Jennifer Williams was elected in a runoff by a single vote for the city of Trenton’s North Ward council seat. There will be another “hand count” to verify the votes for the third time this weekend. She is the first-ever transgender municipal officeholder in Trenton. She said the “final” recount will be the first step in restoring confidence in Mercer County’s voting process.

“I think we really need to have a serious conversation about how elections are being conducted in the future and make sure that there are redundancies already ahead of time,” Williams said. “We also want to make sure that there’s full transparency and that the voters and our county and across the state can be confident that when elections occur that it’s a good clean election so we don’t have a lot of crazy conspiracy theories. We need to stop that.”

Williams led in the initial vote count by 11 votes. Later, some provisional and absentee ballots erased that gap in a recount, leaving her and Ward tied at 425 votes. Three voters decided to “cure” technical problems with their ballots by mail, allowing their votes to be counted and giving Williams a 427-426 edge pending the “final” recount. Don’t ever say your vote does not count.

Williams has been on the City Council for two meetings thus far. She said her first two meetings have been “quick and efficient” with none of the rancor that came to define the previous council. “I think people were very, very much glad to see that there’s no yelling, there’s no screaming. There’s no nasty comments towards anyone. And we’re getting the people’s business done,” Williams said to NJ101.5 radio.

Williams served as Trenton’s republican municipal chair and as a member of the city’s zoning board for 14 years. In a four-way race during the November elections she was the winner. But because no candidate won more than 50% of the vote, a runoff election was held on December 6, pitting Williams against Algernon Ward, Jr.

“This was a tough campaign and my team and I worked very hard to reach every voter in every neighborhood. My message was clear that respect, honor, and commitment would come back to Trenton,” said Williams. “I think voters responded by saying they want change in our city and a bright new future to come to the capital city. As we go forward, I believe that as our city becomes even more diverse and we become more of a melting pot, a rising tide will lift all of our boats and we will succeed together.”

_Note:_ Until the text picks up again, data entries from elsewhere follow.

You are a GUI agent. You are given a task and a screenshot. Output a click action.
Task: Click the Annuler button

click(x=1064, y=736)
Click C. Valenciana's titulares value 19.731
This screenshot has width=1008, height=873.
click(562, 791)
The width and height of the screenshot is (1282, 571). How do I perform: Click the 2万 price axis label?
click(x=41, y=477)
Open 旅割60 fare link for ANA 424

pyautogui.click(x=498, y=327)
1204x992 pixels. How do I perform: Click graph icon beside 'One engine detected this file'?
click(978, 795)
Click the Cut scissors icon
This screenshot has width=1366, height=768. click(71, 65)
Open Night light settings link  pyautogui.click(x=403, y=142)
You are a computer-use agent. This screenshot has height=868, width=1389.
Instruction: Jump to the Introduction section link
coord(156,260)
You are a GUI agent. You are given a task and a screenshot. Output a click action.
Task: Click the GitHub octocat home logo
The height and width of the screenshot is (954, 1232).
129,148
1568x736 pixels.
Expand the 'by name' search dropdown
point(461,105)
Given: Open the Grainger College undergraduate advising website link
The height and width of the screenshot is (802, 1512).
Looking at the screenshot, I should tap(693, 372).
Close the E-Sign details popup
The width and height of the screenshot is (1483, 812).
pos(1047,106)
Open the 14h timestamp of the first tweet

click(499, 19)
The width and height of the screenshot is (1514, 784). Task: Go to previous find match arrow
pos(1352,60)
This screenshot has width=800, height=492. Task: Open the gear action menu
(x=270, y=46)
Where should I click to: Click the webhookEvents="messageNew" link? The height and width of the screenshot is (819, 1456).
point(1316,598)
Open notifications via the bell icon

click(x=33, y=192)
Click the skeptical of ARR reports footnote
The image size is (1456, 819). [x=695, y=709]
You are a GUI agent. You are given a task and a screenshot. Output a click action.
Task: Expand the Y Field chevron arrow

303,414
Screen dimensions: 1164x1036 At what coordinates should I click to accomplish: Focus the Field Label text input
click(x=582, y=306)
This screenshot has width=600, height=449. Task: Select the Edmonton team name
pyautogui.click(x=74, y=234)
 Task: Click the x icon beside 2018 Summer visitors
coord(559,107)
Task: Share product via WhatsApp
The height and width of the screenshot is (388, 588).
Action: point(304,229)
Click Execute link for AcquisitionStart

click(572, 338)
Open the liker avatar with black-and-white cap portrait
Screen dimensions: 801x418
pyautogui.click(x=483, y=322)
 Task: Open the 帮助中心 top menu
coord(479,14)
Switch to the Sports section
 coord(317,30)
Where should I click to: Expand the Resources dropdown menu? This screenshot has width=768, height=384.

The remainder of the City Council elections were very competitive too. The final votes for the three at Large council seats is still up for grabs and scheduled for a late January runoff vote next week. One of the six candidates vying for one of the three seats available is Kadja Manuel, a gay man, who wrote for Out In Jersey magazine and worked for Garden State Equality. If elected, he will be the second LGBTQ councilperson in the capital city joining Williams.